— begin —

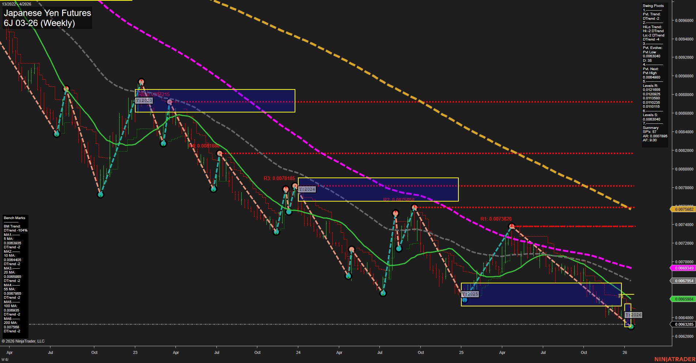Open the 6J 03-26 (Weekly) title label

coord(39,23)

— end —
— begin —

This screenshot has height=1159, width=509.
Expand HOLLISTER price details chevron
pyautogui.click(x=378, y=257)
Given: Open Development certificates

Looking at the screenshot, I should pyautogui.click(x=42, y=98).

— end —

### [Directions for this task]
Rewrite the data starting with the line with "This screenshot has height=1159, width=509." and going on through the line with "Looking at the", changing "chevron" to "arrow" and leaving everything else the same. Give only those lines.

### [Task response]
This screenshot has height=1159, width=509.
Expand HOLLISTER price details arrow
pyautogui.click(x=378, y=257)
Given: Open Development certificates

Looking at the screenshot, I should pyautogui.click(x=42, y=98).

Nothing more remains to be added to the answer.